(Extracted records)
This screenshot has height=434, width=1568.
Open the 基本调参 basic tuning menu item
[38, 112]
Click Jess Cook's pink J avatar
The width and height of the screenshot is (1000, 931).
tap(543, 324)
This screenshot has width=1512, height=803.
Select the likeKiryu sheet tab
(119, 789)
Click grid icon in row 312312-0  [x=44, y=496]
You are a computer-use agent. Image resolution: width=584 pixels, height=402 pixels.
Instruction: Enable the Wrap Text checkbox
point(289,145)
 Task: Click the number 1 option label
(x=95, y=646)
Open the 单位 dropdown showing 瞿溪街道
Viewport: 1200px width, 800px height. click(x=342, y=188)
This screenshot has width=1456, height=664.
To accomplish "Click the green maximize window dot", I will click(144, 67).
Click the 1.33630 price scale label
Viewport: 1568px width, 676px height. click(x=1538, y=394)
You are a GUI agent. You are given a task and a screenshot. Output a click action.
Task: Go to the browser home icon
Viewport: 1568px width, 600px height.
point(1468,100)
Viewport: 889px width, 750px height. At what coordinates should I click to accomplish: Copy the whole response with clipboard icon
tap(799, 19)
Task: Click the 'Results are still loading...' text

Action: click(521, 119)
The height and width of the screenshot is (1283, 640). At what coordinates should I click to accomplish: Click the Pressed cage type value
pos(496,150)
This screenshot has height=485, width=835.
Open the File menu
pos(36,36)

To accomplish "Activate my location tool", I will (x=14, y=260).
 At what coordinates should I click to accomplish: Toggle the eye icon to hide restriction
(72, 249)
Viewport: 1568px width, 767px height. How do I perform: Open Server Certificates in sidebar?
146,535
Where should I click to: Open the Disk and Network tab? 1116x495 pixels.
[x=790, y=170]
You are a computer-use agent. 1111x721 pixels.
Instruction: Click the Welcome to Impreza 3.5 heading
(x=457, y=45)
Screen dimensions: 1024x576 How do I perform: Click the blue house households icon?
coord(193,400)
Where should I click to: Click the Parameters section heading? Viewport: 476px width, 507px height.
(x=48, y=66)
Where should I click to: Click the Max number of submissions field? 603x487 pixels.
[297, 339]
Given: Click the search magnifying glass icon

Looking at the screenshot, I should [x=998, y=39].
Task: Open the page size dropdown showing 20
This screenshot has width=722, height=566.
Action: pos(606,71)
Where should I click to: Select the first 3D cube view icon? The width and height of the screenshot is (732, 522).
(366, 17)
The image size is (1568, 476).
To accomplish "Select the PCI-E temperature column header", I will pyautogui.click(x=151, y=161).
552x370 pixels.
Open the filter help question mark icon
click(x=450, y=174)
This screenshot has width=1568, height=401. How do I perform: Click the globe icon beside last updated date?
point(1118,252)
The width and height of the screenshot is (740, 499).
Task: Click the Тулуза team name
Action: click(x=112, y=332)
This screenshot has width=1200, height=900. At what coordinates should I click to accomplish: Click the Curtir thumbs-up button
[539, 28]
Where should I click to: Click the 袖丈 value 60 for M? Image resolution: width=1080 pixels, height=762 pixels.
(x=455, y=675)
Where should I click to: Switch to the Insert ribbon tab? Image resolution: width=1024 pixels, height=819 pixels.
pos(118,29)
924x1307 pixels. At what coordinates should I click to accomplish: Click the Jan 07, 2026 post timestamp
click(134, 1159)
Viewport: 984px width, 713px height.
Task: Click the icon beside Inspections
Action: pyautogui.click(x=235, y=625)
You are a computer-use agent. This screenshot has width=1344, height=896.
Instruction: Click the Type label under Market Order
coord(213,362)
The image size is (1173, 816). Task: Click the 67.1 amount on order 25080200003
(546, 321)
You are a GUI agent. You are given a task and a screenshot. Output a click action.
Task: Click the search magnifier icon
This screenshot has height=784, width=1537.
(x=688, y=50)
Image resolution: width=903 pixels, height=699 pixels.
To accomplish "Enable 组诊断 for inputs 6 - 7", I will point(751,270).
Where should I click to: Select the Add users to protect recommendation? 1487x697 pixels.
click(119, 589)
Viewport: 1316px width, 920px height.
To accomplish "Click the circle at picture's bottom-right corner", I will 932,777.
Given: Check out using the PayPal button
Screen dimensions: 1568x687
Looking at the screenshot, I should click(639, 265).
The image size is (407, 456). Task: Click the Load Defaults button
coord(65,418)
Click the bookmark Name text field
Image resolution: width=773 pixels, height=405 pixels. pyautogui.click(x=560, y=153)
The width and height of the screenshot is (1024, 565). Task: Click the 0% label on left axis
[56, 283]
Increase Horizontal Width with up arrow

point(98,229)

> Work order: When the word "will" occurs in a line above, list that line.

> Your solution:
To accomplish "Click the green maximize window dot", I will click(144, 67).
To accomplish "Activate my location tool", I will (x=14, y=260).
To accomplish "Select the PCI-E temperature column header", I will pyautogui.click(x=151, y=161).
To accomplish "Enable 组诊断 for inputs 6 - 7", I will point(751,270).
To accomplish "Click the circle at picture's bottom-right corner", I will 932,777.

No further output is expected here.